## [ABOUT THIS TASK]
Each line holding the string "computer" is to be copied from the data.

## [EXERCISE DATA]
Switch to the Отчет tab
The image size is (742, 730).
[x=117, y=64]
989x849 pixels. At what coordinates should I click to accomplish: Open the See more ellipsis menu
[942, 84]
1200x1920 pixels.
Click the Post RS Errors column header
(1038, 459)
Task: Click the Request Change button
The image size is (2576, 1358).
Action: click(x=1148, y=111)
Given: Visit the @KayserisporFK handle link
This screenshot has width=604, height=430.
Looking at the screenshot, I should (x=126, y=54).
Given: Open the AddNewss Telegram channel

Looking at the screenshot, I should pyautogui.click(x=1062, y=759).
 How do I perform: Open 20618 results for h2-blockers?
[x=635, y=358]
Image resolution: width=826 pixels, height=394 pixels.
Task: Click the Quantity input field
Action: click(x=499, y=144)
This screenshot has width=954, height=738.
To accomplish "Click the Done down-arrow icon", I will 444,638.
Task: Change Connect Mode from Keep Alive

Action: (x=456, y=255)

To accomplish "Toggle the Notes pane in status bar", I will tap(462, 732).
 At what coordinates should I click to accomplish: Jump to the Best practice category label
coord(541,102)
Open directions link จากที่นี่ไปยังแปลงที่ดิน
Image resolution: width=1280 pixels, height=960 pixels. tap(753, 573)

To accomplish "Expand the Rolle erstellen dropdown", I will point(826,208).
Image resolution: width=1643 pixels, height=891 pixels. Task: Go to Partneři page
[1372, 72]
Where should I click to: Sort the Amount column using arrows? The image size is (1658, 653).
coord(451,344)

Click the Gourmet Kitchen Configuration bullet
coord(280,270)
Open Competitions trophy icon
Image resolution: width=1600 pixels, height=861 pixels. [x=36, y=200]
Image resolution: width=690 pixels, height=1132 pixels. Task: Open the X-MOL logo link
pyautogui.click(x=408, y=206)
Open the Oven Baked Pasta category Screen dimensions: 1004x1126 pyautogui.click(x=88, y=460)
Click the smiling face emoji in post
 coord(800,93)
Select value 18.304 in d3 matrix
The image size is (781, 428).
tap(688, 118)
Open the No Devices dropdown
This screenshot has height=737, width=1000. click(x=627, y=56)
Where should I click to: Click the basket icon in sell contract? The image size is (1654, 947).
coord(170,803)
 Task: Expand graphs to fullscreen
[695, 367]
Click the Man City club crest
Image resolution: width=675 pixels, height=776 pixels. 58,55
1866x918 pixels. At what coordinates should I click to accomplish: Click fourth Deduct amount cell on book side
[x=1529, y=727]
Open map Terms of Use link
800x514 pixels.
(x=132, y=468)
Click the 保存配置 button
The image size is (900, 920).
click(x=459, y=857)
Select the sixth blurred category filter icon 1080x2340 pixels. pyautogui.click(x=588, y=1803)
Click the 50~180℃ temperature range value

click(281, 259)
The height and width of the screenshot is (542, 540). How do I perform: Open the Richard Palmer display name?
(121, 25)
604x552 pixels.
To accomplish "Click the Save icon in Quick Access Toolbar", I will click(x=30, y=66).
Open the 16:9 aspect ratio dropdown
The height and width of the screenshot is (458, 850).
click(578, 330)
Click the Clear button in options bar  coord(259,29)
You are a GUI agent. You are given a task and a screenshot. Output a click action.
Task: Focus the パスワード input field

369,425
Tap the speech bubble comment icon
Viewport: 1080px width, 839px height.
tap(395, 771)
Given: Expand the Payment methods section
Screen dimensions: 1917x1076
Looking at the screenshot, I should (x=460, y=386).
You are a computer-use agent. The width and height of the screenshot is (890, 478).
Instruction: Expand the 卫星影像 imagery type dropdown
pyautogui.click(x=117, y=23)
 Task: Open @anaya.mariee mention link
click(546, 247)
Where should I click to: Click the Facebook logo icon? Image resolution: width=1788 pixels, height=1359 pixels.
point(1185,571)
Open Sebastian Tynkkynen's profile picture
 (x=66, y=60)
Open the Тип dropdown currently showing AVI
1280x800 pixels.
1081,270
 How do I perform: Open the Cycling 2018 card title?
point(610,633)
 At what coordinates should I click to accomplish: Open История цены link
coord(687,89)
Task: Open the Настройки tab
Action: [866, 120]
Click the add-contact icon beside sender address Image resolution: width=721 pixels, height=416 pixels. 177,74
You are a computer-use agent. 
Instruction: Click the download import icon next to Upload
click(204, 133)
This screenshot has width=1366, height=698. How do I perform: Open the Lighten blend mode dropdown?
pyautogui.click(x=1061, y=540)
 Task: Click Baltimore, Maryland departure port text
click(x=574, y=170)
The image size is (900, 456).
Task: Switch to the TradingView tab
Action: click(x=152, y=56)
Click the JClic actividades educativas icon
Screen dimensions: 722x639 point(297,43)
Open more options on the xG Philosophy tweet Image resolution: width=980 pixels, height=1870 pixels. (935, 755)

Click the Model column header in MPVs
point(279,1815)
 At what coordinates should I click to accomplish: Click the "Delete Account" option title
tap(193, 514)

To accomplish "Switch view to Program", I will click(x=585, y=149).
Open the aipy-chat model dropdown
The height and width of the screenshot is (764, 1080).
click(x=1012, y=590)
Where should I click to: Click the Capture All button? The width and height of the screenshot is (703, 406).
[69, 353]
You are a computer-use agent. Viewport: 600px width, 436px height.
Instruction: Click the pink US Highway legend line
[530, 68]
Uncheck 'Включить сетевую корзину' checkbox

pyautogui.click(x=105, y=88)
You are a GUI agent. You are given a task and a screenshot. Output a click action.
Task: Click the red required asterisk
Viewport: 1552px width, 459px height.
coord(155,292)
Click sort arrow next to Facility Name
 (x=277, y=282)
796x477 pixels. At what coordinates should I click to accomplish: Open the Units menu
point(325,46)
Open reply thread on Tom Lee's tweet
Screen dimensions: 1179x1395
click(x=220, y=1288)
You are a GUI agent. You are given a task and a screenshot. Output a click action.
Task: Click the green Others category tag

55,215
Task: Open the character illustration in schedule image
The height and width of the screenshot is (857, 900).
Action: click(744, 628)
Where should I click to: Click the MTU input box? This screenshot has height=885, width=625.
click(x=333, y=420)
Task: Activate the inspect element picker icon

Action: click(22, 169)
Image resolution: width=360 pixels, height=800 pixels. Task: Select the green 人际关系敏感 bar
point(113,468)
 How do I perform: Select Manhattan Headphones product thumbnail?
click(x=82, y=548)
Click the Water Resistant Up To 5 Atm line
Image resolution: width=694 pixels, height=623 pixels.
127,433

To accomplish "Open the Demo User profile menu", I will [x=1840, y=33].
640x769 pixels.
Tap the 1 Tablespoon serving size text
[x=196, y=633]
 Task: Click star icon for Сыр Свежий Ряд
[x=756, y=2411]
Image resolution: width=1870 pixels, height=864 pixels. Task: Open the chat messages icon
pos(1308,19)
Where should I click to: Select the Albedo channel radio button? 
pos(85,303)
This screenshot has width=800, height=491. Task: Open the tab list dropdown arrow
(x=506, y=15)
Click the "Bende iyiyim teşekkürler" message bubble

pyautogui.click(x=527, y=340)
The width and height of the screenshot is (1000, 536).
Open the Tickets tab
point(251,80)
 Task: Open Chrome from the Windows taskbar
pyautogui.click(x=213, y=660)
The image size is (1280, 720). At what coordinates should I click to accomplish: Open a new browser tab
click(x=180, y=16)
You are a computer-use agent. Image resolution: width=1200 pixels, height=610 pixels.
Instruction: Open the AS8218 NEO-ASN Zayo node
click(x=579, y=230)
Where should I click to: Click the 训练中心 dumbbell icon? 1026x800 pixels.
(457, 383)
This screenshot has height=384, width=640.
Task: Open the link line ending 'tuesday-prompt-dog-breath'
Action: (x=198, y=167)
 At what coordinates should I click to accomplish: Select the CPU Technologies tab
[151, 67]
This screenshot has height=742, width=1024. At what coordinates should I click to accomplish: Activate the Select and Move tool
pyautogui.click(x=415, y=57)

## [EXPECTED ANSWER]
You are a computer-use agent. The width and height of the screenshot is (890, 478).
You are a computer-use agent. 
You are a computer-use agent. Viewport: 600px width, 436px height.
You are a computer-use agent. Image resolution: width=1200 pixels, height=610 pixels.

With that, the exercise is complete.